LLM Agentic Patterns & Fine-Tuning: A Practical 2025 Guide for Beginners
Everything you need to start building small, fast, and trustworthy AI agents today—no PhD required.
Quick Take
1.2-second average response time with a 1-billion-parameter model 82 % SQL accuracy after sixteen training steps on free-to-use data 5 reusable agent patterns that run on a laptop with 4 GB of free RAM
Why This Guide Exists
Search engines and large-language-model (LLM) applications now reward the same thing: clear, verifiable, step-by-step help. This post turns the original technical notes into a beginner-friendly walkthrough. Every fact, number, and file path comes from the single source document—nothing is added from outside.
Part 1 — Five Agent Patterns You Can Copy-Paste
Pattern | When to Use It | What It Looks Like |
---|---|---|
Prompt Chaining | One simple job in many stages | Summarize → Translate → Polish |
Routing | Many possible experts, one question | “Is this code or cooking?” → send to coder or chef agent |
Reflection | You want higher quality | Draft → Critique → Rewrite |
Tool Use | You need live data | “What is the weather?” → call weather API |
Planning & Multi-Agent | A big project with sub-tasks | Researcher finds facts, Writer turns them into a blog post |
1.1 Prompt Chaining
Goal: Turn a long English paragraph into a short French summary.
Setup: Two prompts in a row.
Step 1: “Summarize the next paragraph in one English sentence.”
Step 2: “Translate that sentence into French.”
No extra software is needed; any chat interface works.
Measured result: 1.2 seconds on a 2021 MacBook Air.
1.2 Routing
Goal: One model decides which specialist should answer.
Setup: A “router” prompt classifies the user question.
Router prompt example:
“You are a classifier. Reply in JSON: {category: CODE, RECIPE, OTHER}.”
The router’s JSON output then picks the next prompt.

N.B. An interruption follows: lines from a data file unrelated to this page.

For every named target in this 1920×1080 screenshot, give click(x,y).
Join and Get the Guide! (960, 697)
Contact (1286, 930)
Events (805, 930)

Measured result: Correct routing 96 % of the time over 200 test questions.
1.3 Reflection
Goal: Improve the first draft automatically.
Setup: Two agents, “Writer” and “Critic”, loop once.
Writer: “Write a four-line poem about robots.”
Critic: “Count the lines. If ≠ 4, return FAIL.”
Writer (second call): “Rewrite poem, exactly four lines.”
Measured result: After one loop, 100 % of poems had four lines.
1.4 Tool Use
Goal: Bring in real-world data.
Setup: Model prints a function call, code runs it, model reads the result.
User: “Temperature in London?”
Model output: get_current_temperature(location='London')
System runs API → returns 15 °C
Model finishes: “It is 15 °C in London.”
Measured result: Correct city and unit 99 % of the time in 150 live tests.
1.5 Planning & Multi-Agent
Goal: Write a short blog post from scratch.
Setup: An “Orchestrator” breaks the job into steps.
1. Researcher: find three benefits of AI agents (with URLs)
2. Writer: turn facts into 300-word post
3. Reviewer: check readability
Measured result: End-to-end time 3.8 seconds on AWS t3.large.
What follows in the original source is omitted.